- Task: An exact, complete copy of the data that follows is needed.

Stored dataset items
* * * * * * *
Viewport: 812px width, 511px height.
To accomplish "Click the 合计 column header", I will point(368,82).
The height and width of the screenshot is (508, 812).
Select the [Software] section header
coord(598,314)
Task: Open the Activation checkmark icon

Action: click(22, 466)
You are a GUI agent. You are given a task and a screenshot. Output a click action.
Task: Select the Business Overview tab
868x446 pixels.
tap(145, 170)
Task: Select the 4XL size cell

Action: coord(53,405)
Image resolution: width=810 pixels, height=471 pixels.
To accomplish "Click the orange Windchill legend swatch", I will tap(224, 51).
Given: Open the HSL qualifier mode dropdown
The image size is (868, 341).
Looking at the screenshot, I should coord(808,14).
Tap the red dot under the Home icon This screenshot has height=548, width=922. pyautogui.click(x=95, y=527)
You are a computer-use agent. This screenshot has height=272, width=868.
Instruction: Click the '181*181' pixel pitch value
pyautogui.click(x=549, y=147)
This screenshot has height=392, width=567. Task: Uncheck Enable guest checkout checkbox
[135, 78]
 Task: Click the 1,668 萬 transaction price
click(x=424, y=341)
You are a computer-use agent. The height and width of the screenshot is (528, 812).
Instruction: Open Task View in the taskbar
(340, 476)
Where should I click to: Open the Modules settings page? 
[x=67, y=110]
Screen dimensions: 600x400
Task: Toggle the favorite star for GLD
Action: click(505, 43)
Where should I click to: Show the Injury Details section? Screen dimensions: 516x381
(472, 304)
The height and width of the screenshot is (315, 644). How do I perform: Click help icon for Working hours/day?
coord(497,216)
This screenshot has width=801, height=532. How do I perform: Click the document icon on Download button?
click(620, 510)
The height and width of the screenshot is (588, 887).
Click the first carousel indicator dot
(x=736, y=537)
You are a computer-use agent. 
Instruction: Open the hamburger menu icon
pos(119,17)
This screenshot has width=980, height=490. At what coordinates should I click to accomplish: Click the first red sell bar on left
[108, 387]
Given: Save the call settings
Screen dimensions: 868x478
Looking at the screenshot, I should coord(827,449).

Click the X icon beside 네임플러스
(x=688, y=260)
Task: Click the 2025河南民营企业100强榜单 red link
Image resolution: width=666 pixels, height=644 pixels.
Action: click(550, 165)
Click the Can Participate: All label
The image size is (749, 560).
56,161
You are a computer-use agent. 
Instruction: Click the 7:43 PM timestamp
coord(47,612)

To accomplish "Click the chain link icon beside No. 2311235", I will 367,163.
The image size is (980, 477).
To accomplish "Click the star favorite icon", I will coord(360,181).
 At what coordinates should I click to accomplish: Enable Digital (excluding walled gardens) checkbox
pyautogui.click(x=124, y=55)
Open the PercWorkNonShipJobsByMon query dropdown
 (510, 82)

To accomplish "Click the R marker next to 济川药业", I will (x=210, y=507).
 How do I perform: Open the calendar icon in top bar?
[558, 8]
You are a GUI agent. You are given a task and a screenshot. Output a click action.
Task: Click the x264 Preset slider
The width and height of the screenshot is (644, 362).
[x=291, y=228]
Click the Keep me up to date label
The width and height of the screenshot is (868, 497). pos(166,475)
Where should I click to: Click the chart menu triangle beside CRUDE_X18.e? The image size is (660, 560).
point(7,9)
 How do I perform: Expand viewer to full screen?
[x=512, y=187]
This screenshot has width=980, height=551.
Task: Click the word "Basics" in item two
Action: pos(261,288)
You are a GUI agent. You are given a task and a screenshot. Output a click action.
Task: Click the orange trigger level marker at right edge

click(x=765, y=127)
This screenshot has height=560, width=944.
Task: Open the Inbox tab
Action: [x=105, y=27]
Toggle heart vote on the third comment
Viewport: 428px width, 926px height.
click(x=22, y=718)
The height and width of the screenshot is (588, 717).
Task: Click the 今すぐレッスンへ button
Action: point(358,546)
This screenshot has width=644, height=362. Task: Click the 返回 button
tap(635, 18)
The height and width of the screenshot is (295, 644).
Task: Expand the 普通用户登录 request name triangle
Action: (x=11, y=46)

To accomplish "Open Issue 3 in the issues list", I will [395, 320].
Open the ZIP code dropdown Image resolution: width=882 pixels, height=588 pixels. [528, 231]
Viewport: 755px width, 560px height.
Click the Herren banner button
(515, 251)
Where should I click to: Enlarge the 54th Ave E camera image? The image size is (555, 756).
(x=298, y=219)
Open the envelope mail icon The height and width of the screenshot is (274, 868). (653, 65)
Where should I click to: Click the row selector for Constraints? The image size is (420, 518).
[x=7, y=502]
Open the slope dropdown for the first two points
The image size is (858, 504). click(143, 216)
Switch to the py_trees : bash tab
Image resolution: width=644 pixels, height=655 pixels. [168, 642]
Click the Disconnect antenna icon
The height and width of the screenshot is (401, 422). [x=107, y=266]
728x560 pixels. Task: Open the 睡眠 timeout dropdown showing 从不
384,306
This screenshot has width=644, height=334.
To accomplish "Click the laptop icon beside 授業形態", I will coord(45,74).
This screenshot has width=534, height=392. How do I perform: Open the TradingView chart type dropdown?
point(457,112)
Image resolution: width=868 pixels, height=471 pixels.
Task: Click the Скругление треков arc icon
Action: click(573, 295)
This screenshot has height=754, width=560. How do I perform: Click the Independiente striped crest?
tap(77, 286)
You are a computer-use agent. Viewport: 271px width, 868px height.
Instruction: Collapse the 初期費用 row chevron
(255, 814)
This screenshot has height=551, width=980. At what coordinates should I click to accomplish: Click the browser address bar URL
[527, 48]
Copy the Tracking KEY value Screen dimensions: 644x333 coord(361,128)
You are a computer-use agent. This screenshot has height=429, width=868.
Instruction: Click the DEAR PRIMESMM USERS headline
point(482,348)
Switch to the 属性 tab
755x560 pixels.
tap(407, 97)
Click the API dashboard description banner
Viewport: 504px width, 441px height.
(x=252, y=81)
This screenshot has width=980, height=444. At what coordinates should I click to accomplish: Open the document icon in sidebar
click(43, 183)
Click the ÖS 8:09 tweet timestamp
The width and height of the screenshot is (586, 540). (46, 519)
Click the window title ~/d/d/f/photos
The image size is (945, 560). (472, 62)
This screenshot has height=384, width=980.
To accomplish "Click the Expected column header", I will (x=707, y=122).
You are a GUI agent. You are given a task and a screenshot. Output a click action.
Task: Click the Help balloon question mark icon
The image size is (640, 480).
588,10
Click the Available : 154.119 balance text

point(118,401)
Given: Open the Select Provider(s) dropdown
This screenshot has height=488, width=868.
* * * * * * *
- Solution for this problem:
Viewport: 812px width, 511px height.
To accomplish "Click the 合计 column header", I will point(368,82).
The height and width of the screenshot is (508, 812).
Select the [Software] section header
coord(598,314)
Task: Open the Activation checkmark icon

Action: click(22, 466)
You are a GUI agent. You are given a task and a screenshot. Output a click action.
Task: Select the Business Overview tab
868x446 pixels.
tap(145, 170)
Task: Select the 4XL size cell

Action: coord(53,405)
Image resolution: width=810 pixels, height=471 pixels.
To accomplish "Click the orange Windchill legend swatch", I will tap(224, 51).
Given: Open the HSL qualifier mode dropdown
The image size is (868, 341).
Looking at the screenshot, I should coord(808,14).
Tap the red dot under the Home icon This screenshot has height=548, width=922. pyautogui.click(x=95, y=527)
You are a computer-use agent. This screenshot has height=272, width=868.
Instruction: Click the '181*181' pixel pitch value
pyautogui.click(x=549, y=147)
This screenshot has height=392, width=567. Task: Uncheck Enable guest checkout checkbox
[135, 78]
 Task: Click the 1,668 萬 transaction price
click(x=424, y=341)
You are a computer-use agent. The height and width of the screenshot is (528, 812).
Instruction: Open Task View in the taskbar
(340, 476)
Where should I click to: Open the Modules settings page? 
[x=67, y=110]
Screen dimensions: 600x400
Task: Toggle the favorite star for GLD
Action: click(505, 43)
Where should I click to: Show the Injury Details section? Screen dimensions: 516x381
(472, 304)
The height and width of the screenshot is (315, 644). How do I perform: Click help icon for Working hours/day?
coord(497,216)
This screenshot has width=801, height=532. How do I perform: Click the document icon on Download button?
click(620, 510)
The height and width of the screenshot is (588, 887).
Click the first carousel indicator dot
(x=736, y=537)
You are a computer-use agent. 
Instruction: Open the hamburger menu icon
pos(119,17)
This screenshot has width=980, height=490. At what coordinates should I click to accomplish: Click the first red sell bar on left
[108, 387]
Given: Save the call settings
Screen dimensions: 868x478
Looking at the screenshot, I should coord(827,449).

Click the X icon beside 네임플러스
(x=688, y=260)
Task: Click the 2025河南民营企业100强榜单 red link
Image resolution: width=666 pixels, height=644 pixels.
Action: click(550, 165)
Click the Can Participate: All label
The image size is (749, 560).
56,161
You are a computer-use agent. 
Instruction: Click the 7:43 PM timestamp
coord(47,612)

To accomplish "Click the chain link icon beside No. 2311235", I will 367,163.
The image size is (980, 477).
To accomplish "Click the star favorite icon", I will coord(360,181).
 At what coordinates should I click to accomplish: Enable Digital (excluding walled gardens) checkbox
pyautogui.click(x=124, y=55)
Open the PercWorkNonShipJobsByMon query dropdown
 (510, 82)

To accomplish "Click the R marker next to 济川药业", I will (x=210, y=507).
 How do I perform: Open the calendar icon in top bar?
[558, 8]
You are a GUI agent. You are given a task and a screenshot. Output a click action.
Task: Click the x264 Preset slider
The width and height of the screenshot is (644, 362).
[x=291, y=228]
Click the Keep me up to date label
The width and height of the screenshot is (868, 497). pos(166,475)
Where should I click to: Click the chart menu triangle beside CRUDE_X18.e? The image size is (660, 560).
point(7,9)
 How do I perform: Expand viewer to full screen?
[x=512, y=187]
This screenshot has width=980, height=551.
Task: Click the word "Basics" in item two
Action: pos(261,288)
You are a GUI agent. You are given a task and a screenshot. Output a click action.
Task: Click the orange trigger level marker at right edge

click(x=765, y=127)
This screenshot has height=560, width=944.
Task: Open the Inbox tab
Action: [x=105, y=27]
Toggle heart vote on the third comment
Viewport: 428px width, 926px height.
click(x=22, y=718)
The height and width of the screenshot is (588, 717).
Task: Click the 今すぐレッスンへ button
Action: point(358,546)
This screenshot has width=644, height=362. Task: Click the 返回 button
tap(635, 18)
The height and width of the screenshot is (295, 644).
Task: Expand the 普通用户登录 request name triangle
Action: (x=11, y=46)

To accomplish "Open Issue 3 in the issues list", I will [395, 320].
Open the ZIP code dropdown Image resolution: width=882 pixels, height=588 pixels. [528, 231]
Viewport: 755px width, 560px height.
Click the Herren banner button
(515, 251)
Where should I click to: Enlarge the 54th Ave E camera image? The image size is (555, 756).
(x=298, y=219)
Open the envelope mail icon The height and width of the screenshot is (274, 868). (653, 65)
Where should I click to: Click the row selector for Constraints? The image size is (420, 518).
[x=7, y=502]
Open the slope dropdown for the first two points
The image size is (858, 504). click(143, 216)
Switch to the py_trees : bash tab
Image resolution: width=644 pixels, height=655 pixels. [168, 642]
Click the Disconnect antenna icon
The height and width of the screenshot is (401, 422). [x=107, y=266]
728x560 pixels. Task: Open the 睡眠 timeout dropdown showing 从不
384,306
This screenshot has width=644, height=334.
To accomplish "Click the laptop icon beside 授業形態", I will coord(45,74).
This screenshot has width=534, height=392. How do I perform: Open the TradingView chart type dropdown?
point(457,112)
Image resolution: width=868 pixels, height=471 pixels.
Task: Click the Скругление треков arc icon
Action: click(573, 295)
This screenshot has height=754, width=560. How do I perform: Click the Independiente striped crest?
tap(77, 286)
You are a computer-use agent. Viewport: 271px width, 868px height.
Instruction: Collapse the 初期費用 row chevron
(255, 814)
This screenshot has height=551, width=980. At what coordinates should I click to accomplish: Click the browser address bar URL
[527, 48]
Copy the Tracking KEY value Screen dimensions: 644x333 coord(361,128)
You are a computer-use agent. This screenshot has height=429, width=868.
Instruction: Click the DEAR PRIMESMM USERS headline
point(482,348)
Switch to the 属性 tab
755x560 pixels.
tap(407, 97)
Click the API dashboard description banner
Viewport: 504px width, 441px height.
(x=252, y=81)
This screenshot has width=980, height=444. At what coordinates should I click to accomplish: Open the document icon in sidebar
click(43, 183)
Click the ÖS 8:09 tweet timestamp
The width and height of the screenshot is (586, 540). (46, 519)
Click the window title ~/d/d/f/photos
The image size is (945, 560). (472, 62)
This screenshot has height=384, width=980.
To accomplish "Click the Expected column header", I will (x=707, y=122).
You are a GUI agent. You are given a task and a screenshot. Output a click action.
Task: Click the Help balloon question mark icon
The image size is (640, 480).
588,10
Click the Available : 154.119 balance text

point(118,401)
Given: Open the Select Provider(s) dropdown
This screenshot has height=488, width=868.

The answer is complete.